Of course, I figured out later that this is because you can’t call the assignment a paper, even though it’s specifically described as “Laser printed on creamy bond paper.” (Another funny moment of what was cutting-edge in the 80s feeling quaint now.) Not to mention, the text implementation of the of the computer’s GUI, with its many boxes, leads to this awesomely anticlimactic moment in the final scene, a tightly timed scene which demands so much repetition that you may forget to step into the right room before trying to open the electrical panel box:

>open box. unscrew coax.
You see no YAK editor.
You can't see any coax here.

Another great bit of unintentional comedy came up when we tried to get ourselves out of the forklift:

>turn on lights
You can't reach the light from within the forklift.

>exit
Please use compass directions instead.

>out
You can't go that way.

>disembark
You are now on your feet.

Good thing we remembered our lessons from the boat in Zork I! Okay, I guess I said “it has its moments” and then went straight into bloopers. So let’s look at some genuine hits.

The Lurking Horror was mid-to-late-period Infocom, and we can see some notes of kindness creeping into the house style, even in this horror game. For example, the door south from the Infinite Corridor warns us before going through:

>s
Remember, this is one of the doors that's always locked at night. You won't be able to get back in if you go out.

This could have been handled by a sign on the door, but instead the parser itself intervenes, with an “are you sure?” style message. Of course, we can still go through! And then freeze to death. But that’s fair enough, given the warning, and much fairer than earlier games would have been.

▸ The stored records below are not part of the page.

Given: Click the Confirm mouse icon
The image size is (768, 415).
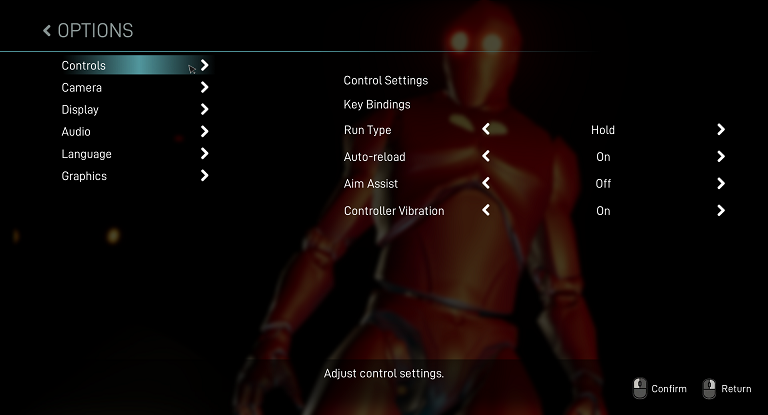Looking at the screenshot, I should pos(640,389).
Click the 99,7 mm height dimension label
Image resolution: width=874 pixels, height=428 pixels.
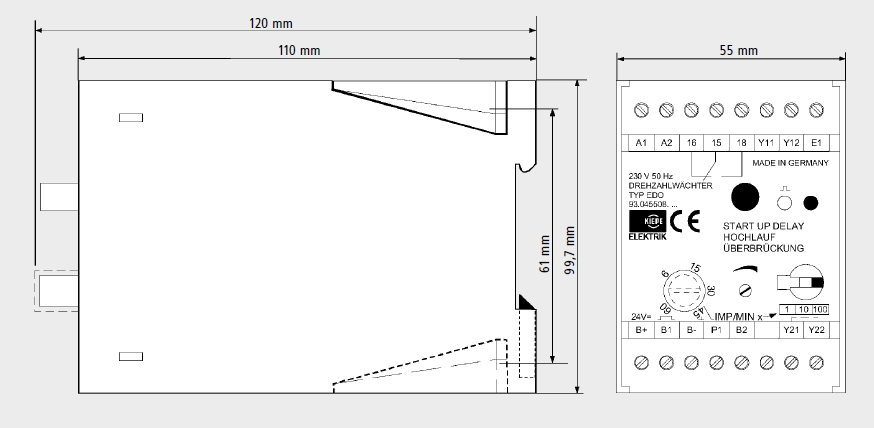[x=570, y=255]
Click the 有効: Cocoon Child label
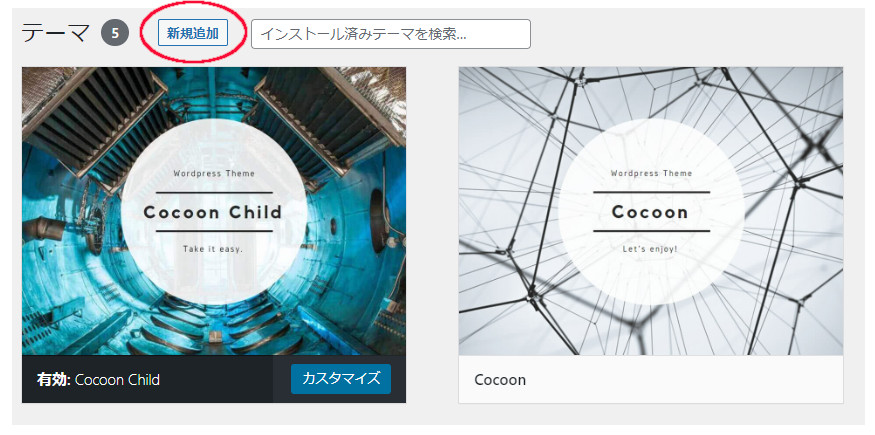The image size is (875, 435). pyautogui.click(x=98, y=380)
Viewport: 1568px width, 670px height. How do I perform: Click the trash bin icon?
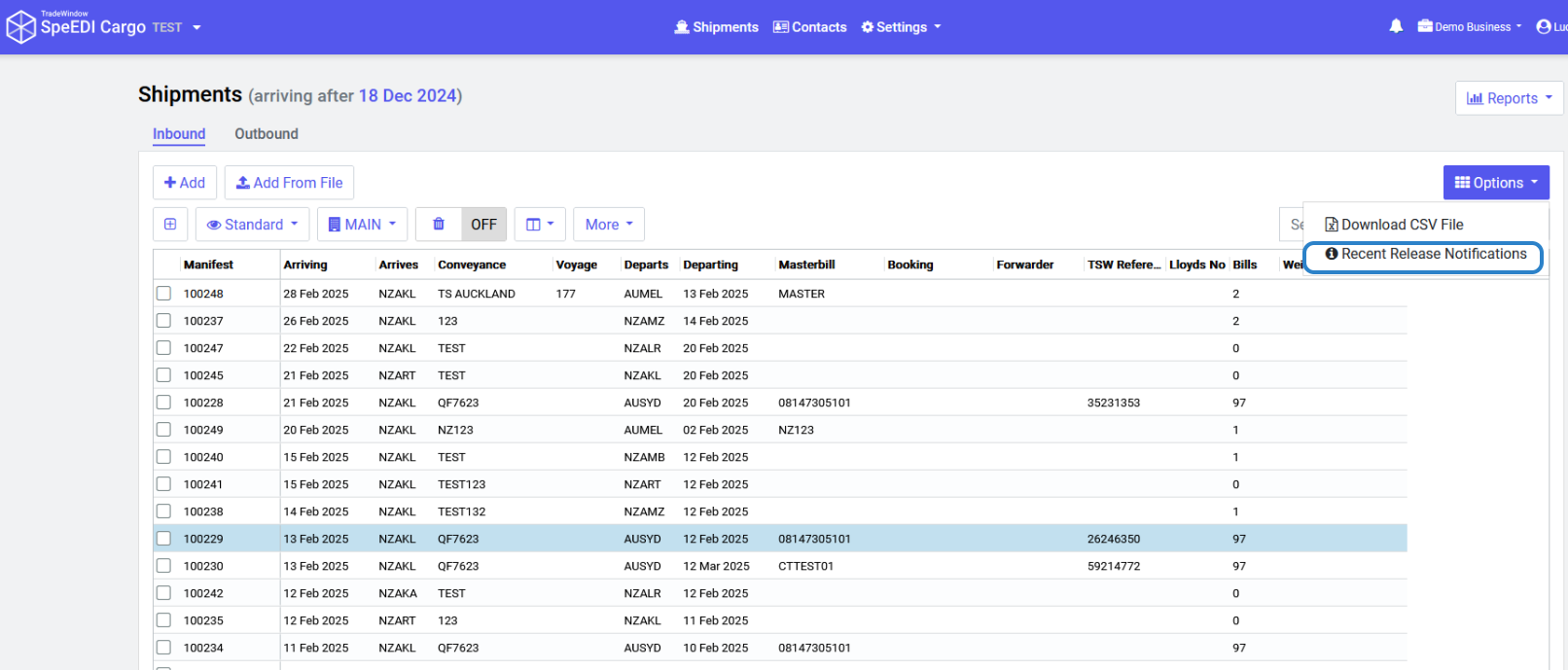(x=439, y=225)
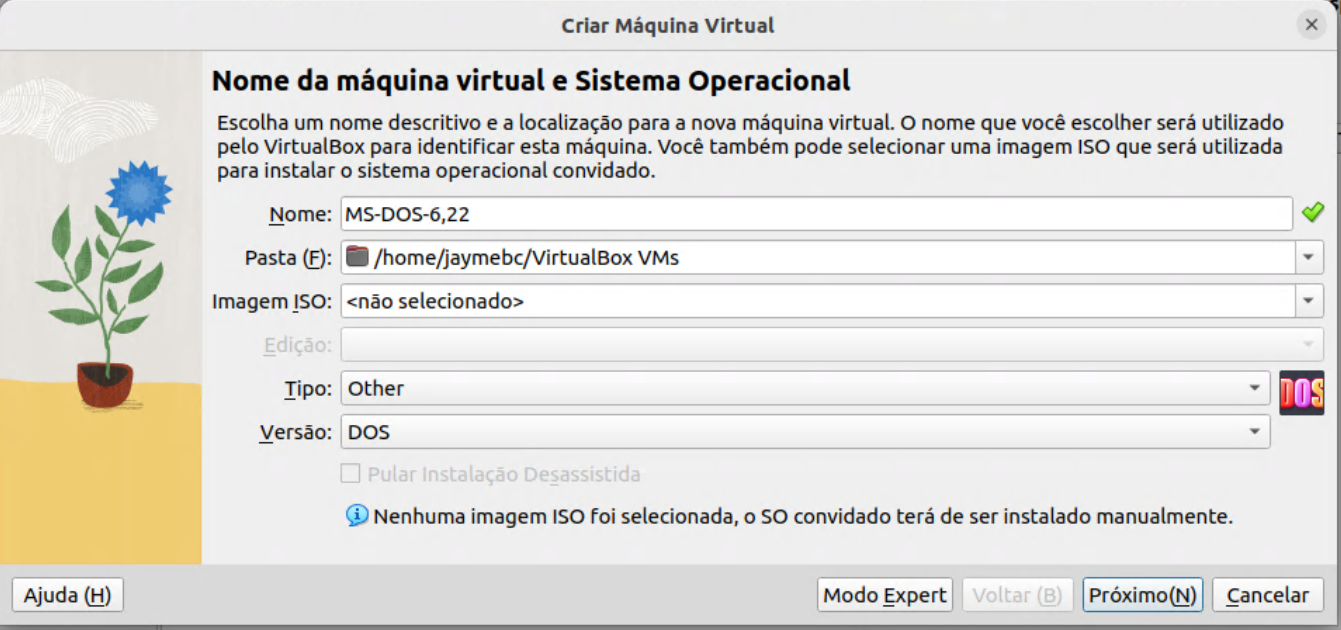Click the blue info icon near ISO warning

(x=357, y=516)
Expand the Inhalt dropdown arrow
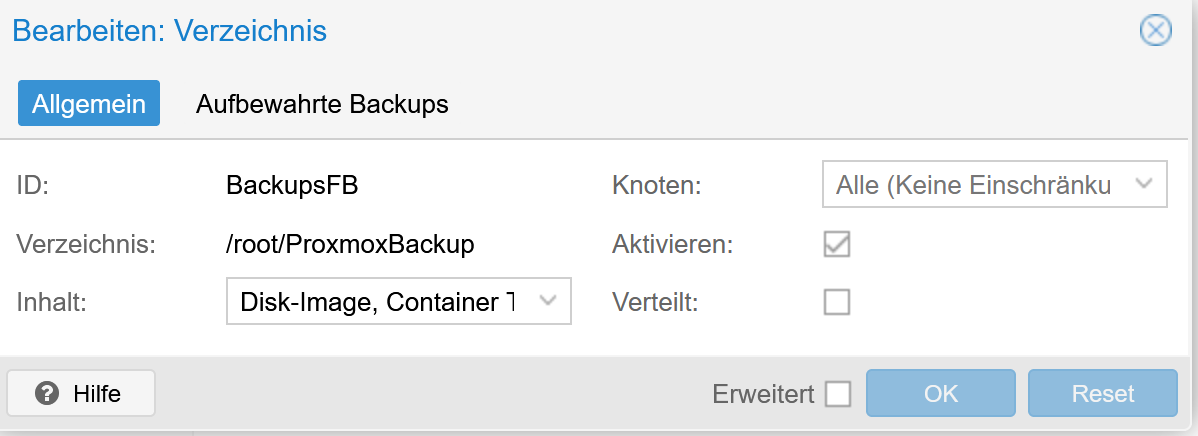The height and width of the screenshot is (436, 1198). [548, 301]
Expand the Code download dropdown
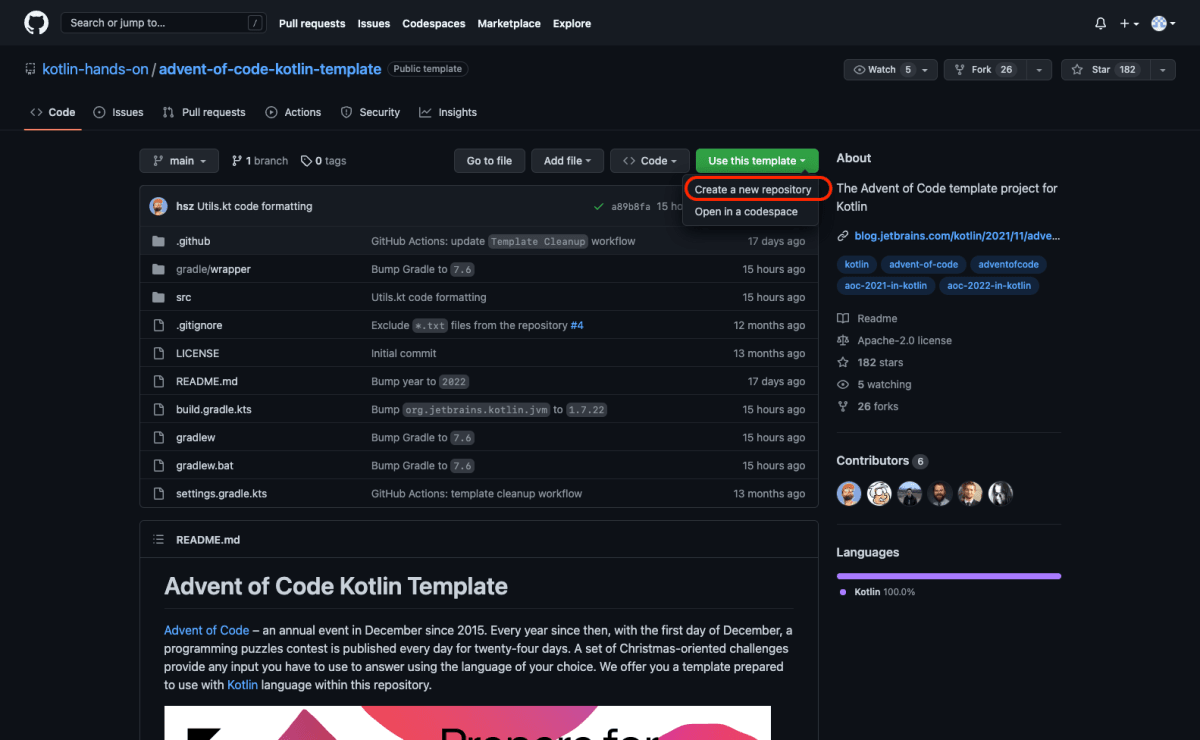Screen dimensions: 1200x740 click(649, 160)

The game also features some nice object description handling, to adjust to interactions that change their state:

>cut slime with knife
The knife touches the curtain, and immediately some of the slime attacks, flowing almost intelligently onto it. The knife is now covered with slime.

>x knife
First, it's covered with slime. This small knife is clean, sharp, and has a long, thin blade and a wooden handle. Only the tip of the blade appears at all dull or used.

“First, it’s covered with slime” is an accurate — and amusing — way to keep the game’s object descriptions consistent with the change in state enacted in the previous command. Also, hat tip to the evocative description indicating that only the tip of the blade is used — a fantastic way to convey “this is a stabber”.

Finally, there are some nice little touches with randomized text. The elevator graffiti is a great example — various snippets that convey the university’s culture, including “I.H.T.F.P.”, which I had to look up. Also, there’s a bit in the death message that says, “something gnawing on your nose thinks it’s pretty wonderful”, except that the body part changes at random — ears, tongue, fingertips, and so forth. That’s kinda fun.

We saw that death message an awful lot, because there are a couple of pretty tightly timed and unforgiving action sequences in the game: the attempted sacrifice with the professor and the aforementioned final scene. I’m of two minds about this approach. On the one hand, it can be very tedious to run through the same scene over and over again, making tiny adjustments each time. On the other hand, making the timing so unforgiving created a huge sense of triumph when we were actually able to thread the needle. Given the horror genre, this might still be the best way to pull off the “narrow escape” trope in IF.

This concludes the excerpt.